Re: checkpointer continuous flushing

From: Andres Freund <andres(at)anarazel(dot)de>
To: Fabien COELHO <coelho(at)cri(dot)ensmp(dot)fr>
Cc: Tomas Vondra <tomas(dot)vondra(at)2ndquadrant(dot)com>, PostgreSQL Developers <pgsql-hackers(at)postgresql(dot)org>
Subject: Re: checkpointer continuous flushing
Date: 2016-01-11 13:45:16
Message-ID: 20160111134516.imdpaeynxpfggdvx@alap3.anarazel.de
Views: Raw Message | Whole Thread | Download mbox | Resend email
Thread:
Lists: pgsql-hackers

On 2016-01-09 16:49:56 +0100, Fabien COELHO wrote:
>
> Hello Andres,
>
> >Hm. New theory: The current flush interface does the flushing inside
> >FlushBuffer()->smgrwrite()->mdwrite()->FileWrite()->FlushContextSchedule().
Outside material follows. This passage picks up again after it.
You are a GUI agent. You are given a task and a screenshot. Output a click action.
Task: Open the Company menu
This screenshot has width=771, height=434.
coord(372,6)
The
> >problem with that is that at that point we (need to) hold a content lock
> >on the buffer!
>
> You are worrying that FlushBuffer is holding a lock on a buffer and the
> "sync_file_range" call occurs is issued at that moment.
>
> Although I agree that it is not that good, I would be surprise if that was
> the explanation for a performance regression, because the sync_file_range
> with the chosen parameters is an async call, it "advises" the OS to send the
> file, but it does not wait for it to be completed.

I frequently see sync_file_range blocking - it waits till it could
submit the writes into the io queues. On a system bottlenecked on IO
that's not always possible immediately.

> Also, maybe you could answer a question I had about the performance
> regression you observed, I could not find the post where you gave the
> detailed information about it, so that I could try reproducing it: what are
> the exact settings and conditions (shared_buffers, pgbench scaling, host
> memory, ...), what is the observed regression (tps? other?), and what is the
> responsiveness of the database under the regression (eg % of seconds with 0
> tps for instance, or something like that).
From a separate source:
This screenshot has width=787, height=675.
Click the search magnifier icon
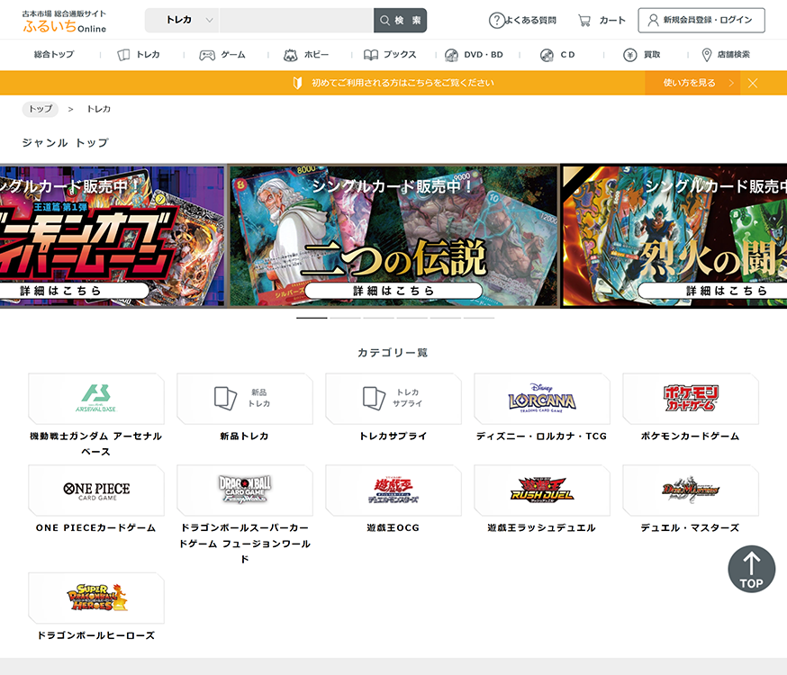coord(385,20)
I measured it in a different number of cases, both on SSDs and spinning
rust. I just reproduced it with:

postgres-ckpt14 \
-D /srv/temp/pgdev-dev-800/ \
-c maintenance_work_mem=2GB \
-c fsync=on \
-c synchronous_commit=off \
-c shared_buffers=2GB \
-c wal_level=hot_standby \
-c max_wal_senders=10 \
-c max_wal_size=100GB \
-c checkpoint_timeout=30s

Using a fresh cluster each time (copied from a "template" to save time)
and using
pgbench -M prepared -c 16 -j16 -T 300 -P 1
I get

My laptop 1 EVO 840, 1 i7-4800MQ, 16GB ram:
master:
scaling factor: 800
query mode: prepared
number of clients: 16
number of threads: 16
duration: 300 s
number of transactions actually processed: 1155733
latency average: 4.151 ms
latency stddev: 8.712 ms
tps = 3851.242965 (including connections establishing)
tps = 3851.725856 (excluding connections establishing)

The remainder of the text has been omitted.